Chicken prices are on the decline at the moment and are widely expected to ease again next year. So we were a bit taken aback on Thursday when Popeyes Louisiana Kitchen CEO Cheryl Bachelder warned that her chain will likely pay higher chicken prices in 2015.
The reason, it turns out, is because they use small chickens.
For the most part, restaurants that sell bone-in chicken such as Popeyes, KFC, Bojangles and others prefer to sell parts from smaller birds. Larger birds have larger pieces, and the per-piece cost is higher.
But producers prefer to sell larger chickens because they can get more money per bird right now. Lower corn prices have reduced their costs, and larger chickens bring in higher profits.
There are fewer facilities that specialize in smaller birds, reducing supply. And when chains want producers to supply smaller birds, they're demanding higher prices to make up for the lost profits.

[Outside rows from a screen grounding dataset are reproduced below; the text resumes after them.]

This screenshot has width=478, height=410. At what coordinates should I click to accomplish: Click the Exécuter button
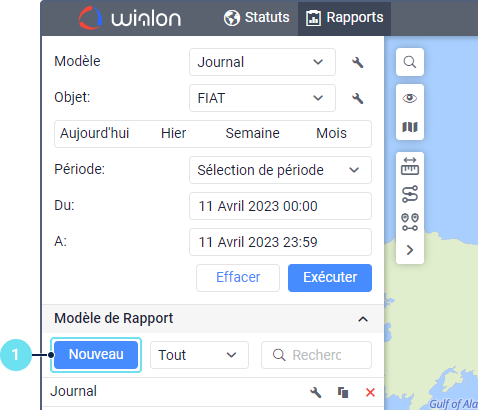coord(330,278)
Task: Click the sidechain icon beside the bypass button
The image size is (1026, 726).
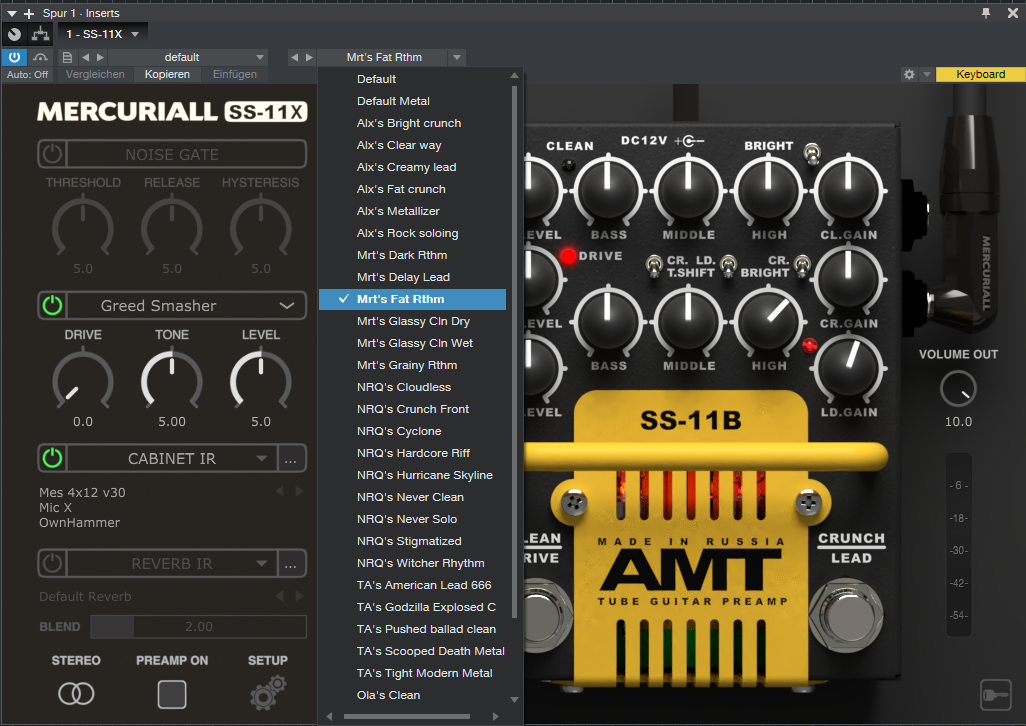Action: 41,58
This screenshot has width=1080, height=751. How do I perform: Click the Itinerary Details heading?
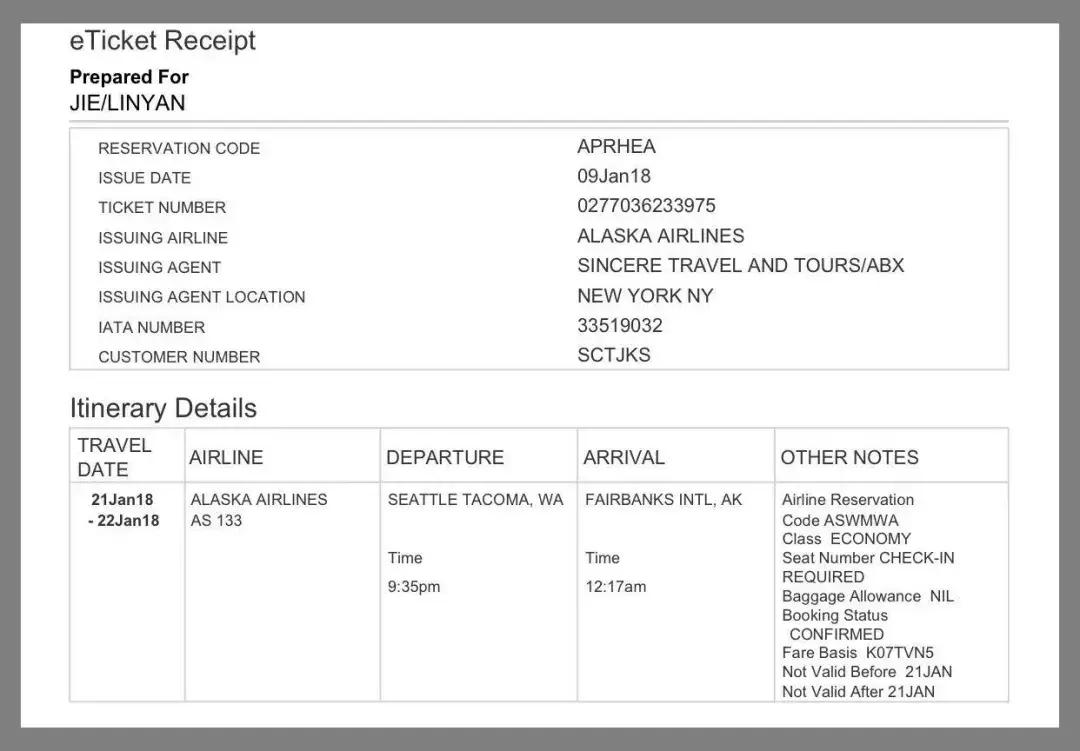pos(163,408)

"The walk they're walking right now is, 'I can grow a larger bird and make more profit. That's the direction I want to go,'" said DeWayne Dove, vice president of risk management for the Denver-based purchasing cooperative SpenDifference. "'If you're going to hold me to a smaller bird, I'm still going to get more profits.'"
Bachelder said her chain expects to pay more for its chicken next year as suppliers look to improve their earnings. "Quick-service birds are smaller birds than the birds they're selling to Walmart for rotisserie chicken," she said. "The smaller birds have lower profit margins."

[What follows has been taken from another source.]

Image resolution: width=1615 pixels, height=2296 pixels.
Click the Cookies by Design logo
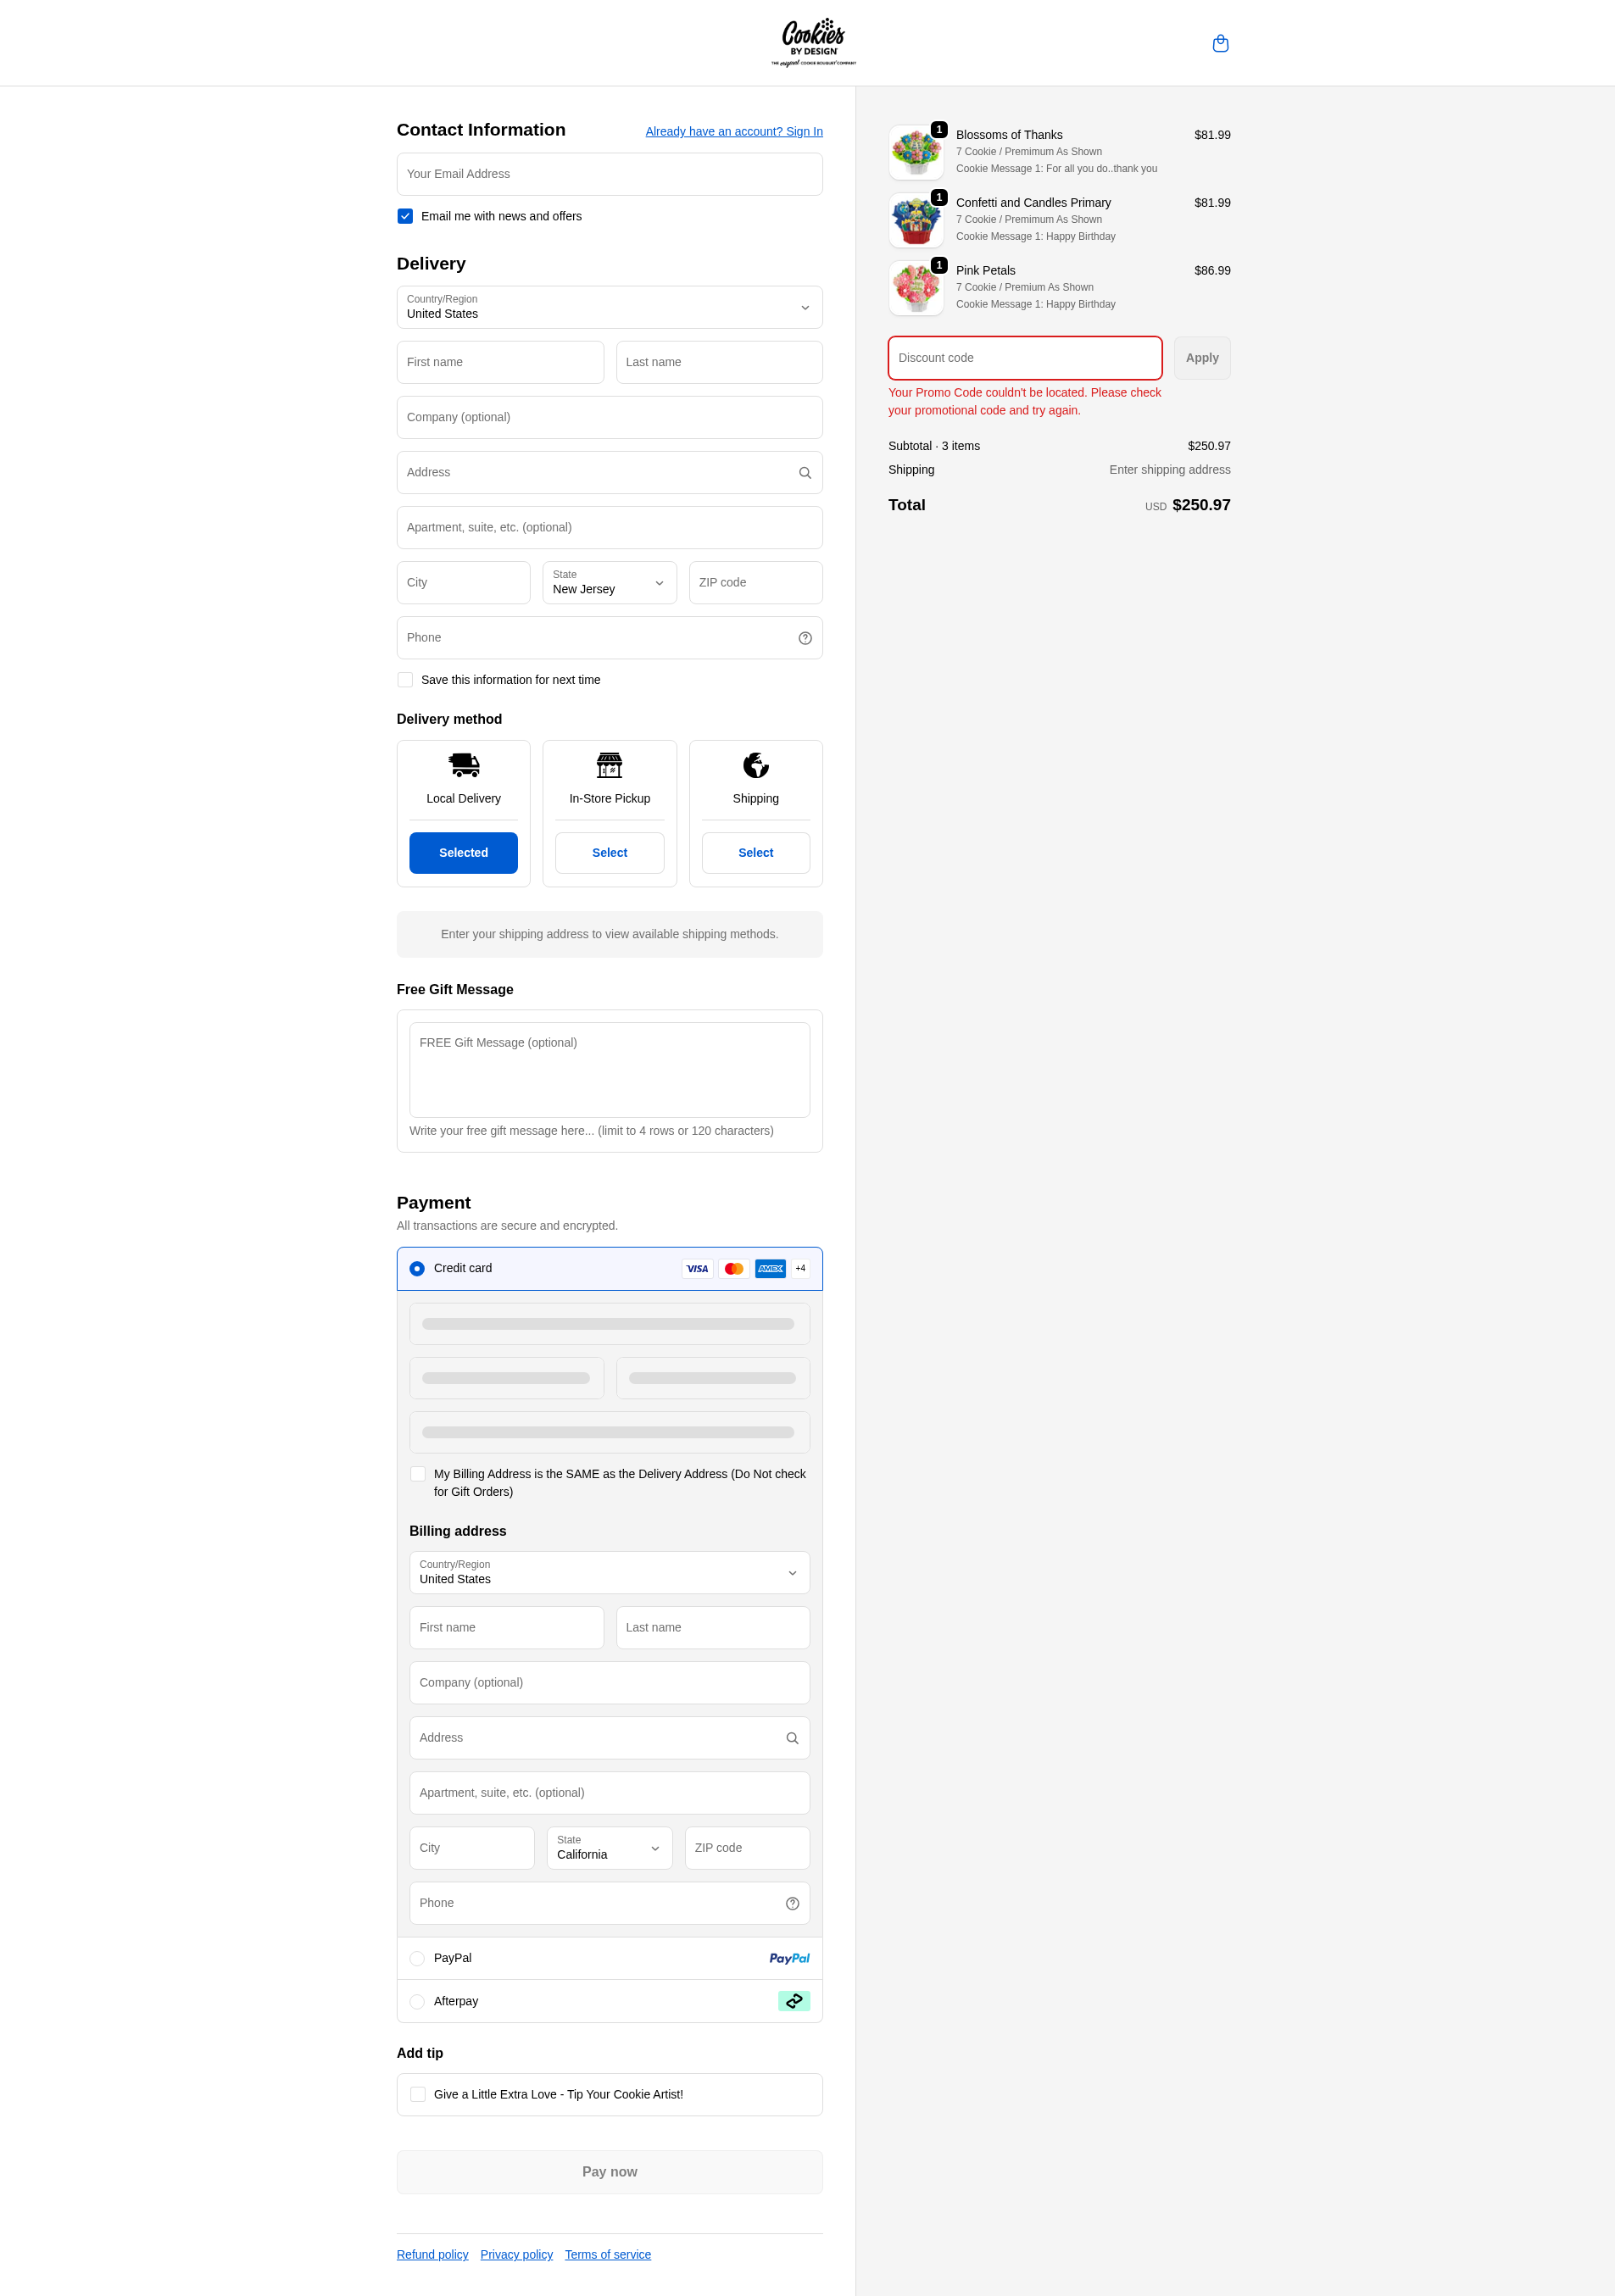813,42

The tension between poultry suppliers and poultry buyers is a common one. It has contributed to high chicken wing prices in the past for much of the same reason. But chains like Buffalo Wild Wings have moved away from per-piece servings recently so they can sell larger wings. Perhaps not surprisingly, wing prices have been less volatile of late.
Bone-in chicken chains could ultimately be forced to do something similar, because Dove expects the tension between producers and buyers to continue beyond 2015. "That's going to be a battle," he said. "With more small bird facilities transitioning to larger birds, the industry may be forced into making changes to specifications. Or there's going to be a new bar for what the industry pays for small birds."